═══ Texto de origen ═══
Lloré, me sentí muy vulnerable, me sentí un niño indefenso y no tengo claro cómo logré calmarme. Sé que mi acompañante no me dejó y que, lejos de sentir pena ajena o vergüenza, aguantó vara y me arropó bien chingón. No tengo claro qué pasó después; sé que tenía mucha incertidumbre y hasta miedo de que en verdad fuera el mismo Jorge. La fiesta continuó, el pastel, el baile, y de repente unos fuegos artificiales encendieron el cielo bien chido; los novios felices y yo, mucho más tranquilo, busqué a mi nuevo amigo, pero ya no lo volví a ver.
¿Qué pasó en realidad? Pues creo que fue una casualidad para sanar algo que no sabía que debía sanar. Hoy pienso que simplemente fue una casualidad bien chingona para trasladar un vacío emocional, una herida de abandono a una persona que sirvió de enlace, como un avatar para que yo pudiera soltar y dejar ir. Lo fascinante aquí es que ese avatar tenía el mismo nombre que el señor de mi pasado. Creo que al final sí fue una broma de la vida para que me quedara claro lo que estaba experimentando. Esa noche, sin planearlo, pude decir: no me debes nada, don Jorge, lo que es más, ni rencor siento; nunca lo he sentido y neta hasta creo que entiendo por qué pasó lo que pasó entre nosotros. Y también siento que fue como un adiós de la vida, como un no te preocupes si algo tenía pendiente conmigo, ya está, ya quedó, ve en paz.
═══ Información proporcionada ═══
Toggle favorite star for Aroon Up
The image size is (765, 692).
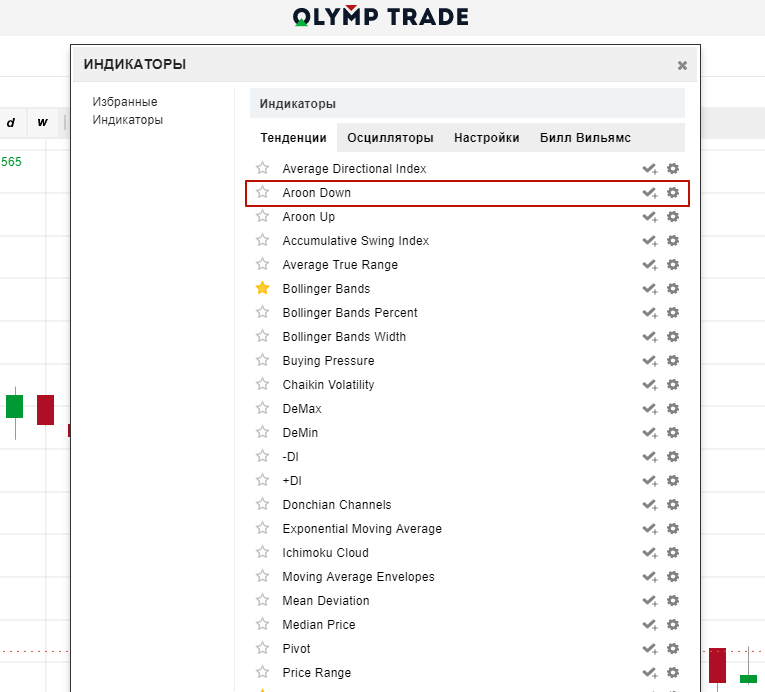(263, 216)
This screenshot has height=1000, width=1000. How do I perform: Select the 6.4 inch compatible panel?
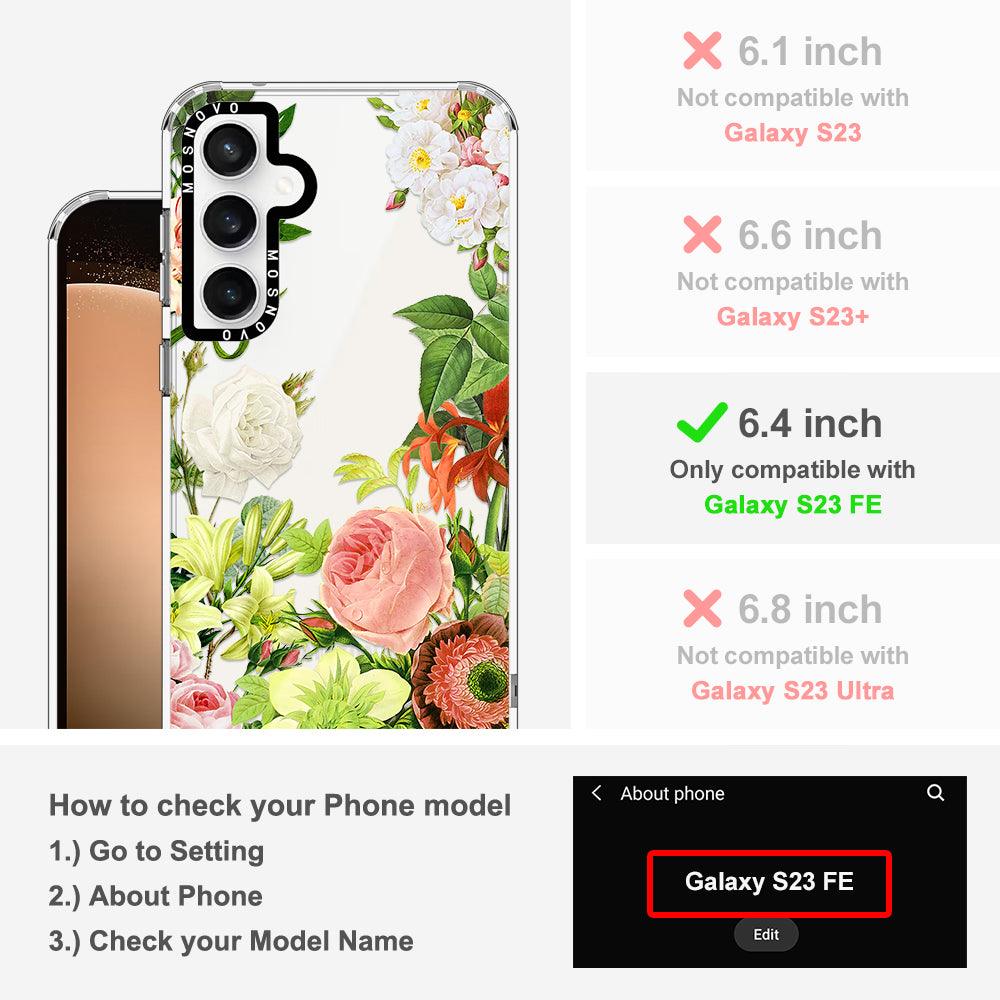tap(793, 458)
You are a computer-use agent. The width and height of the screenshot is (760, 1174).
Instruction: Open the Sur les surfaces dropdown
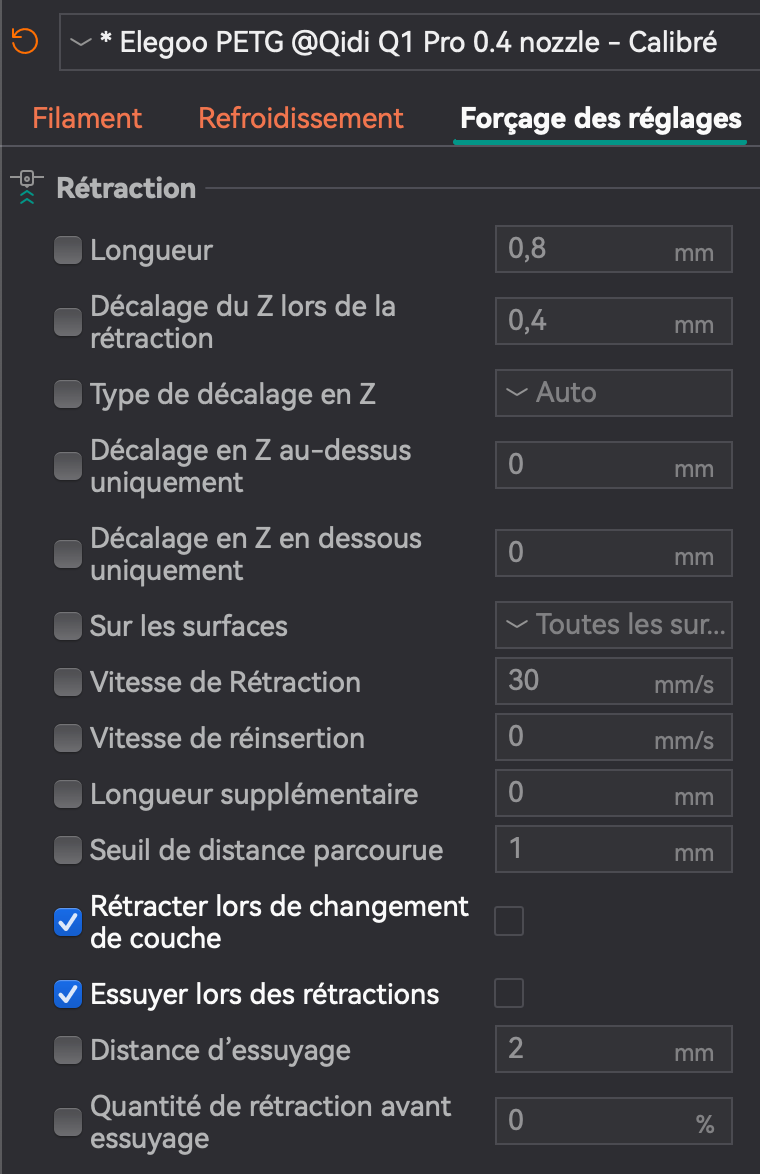click(613, 626)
═══
Sigue escribiendo el relato de la noche de la boda y don Jorge desde su última oración.

Días después supe que eso que experimenté de manera fortuita tiene un nombre: se le conoce como constelación familiar, solo que normalmente se planea, se desea y se hace con un grupo que lleva una guía. Son una especie de técnica terapéutica y sirven para entender cómo los eventos y relaciones de nuestra familia pueden influir en nuestra vida actual. Es como si nuestra familia fuera un rompecabezas, y cada pieza (abuelos, padres, hermanos, etc.) tiene un papel importante en la forma en que nos sentimos y comportamos. La práctica de las constelaciones familiares es una técnica terapéutica que se basa en una combinación de conceptos y teorías de la psicología, la filosofía y la espiritualidad. Sin embargo, su fundamento científico es limitado y controvertido. Pero la práctica de esta terapia implica creer en la existencia de un "campo morfogenético" o un "campo de resonancia" que conecta a los miembros de una familia y permite la transmisión de patrones y energías. Esta idea no tiene mucho fundamento científico sólido y al final es más una cuestión de fe o una creencia espiritual. Como sea, hoy creo que he disfrutado y aprendido mucho de la vida gracias a la fe y a ciertas casualidades, como la de encontrarme a don Jorge en aquella boda. Sigo pensando que si llego a los 70 años me gustaría verme así de bien. A mis 42 creo que ya pude resolver ciertos patrones y conflictos que me han convertido en un hombre sin rencores ni apegos emocionales. Hoy me siento libre del corazón y del pensamiento, e intento seguir lo que dijo aquel señor en la boda: no esperar para hacer lo que se me inflame y ser feliz ahora. Al otro Jorge, bendiciones donde quiera que esté.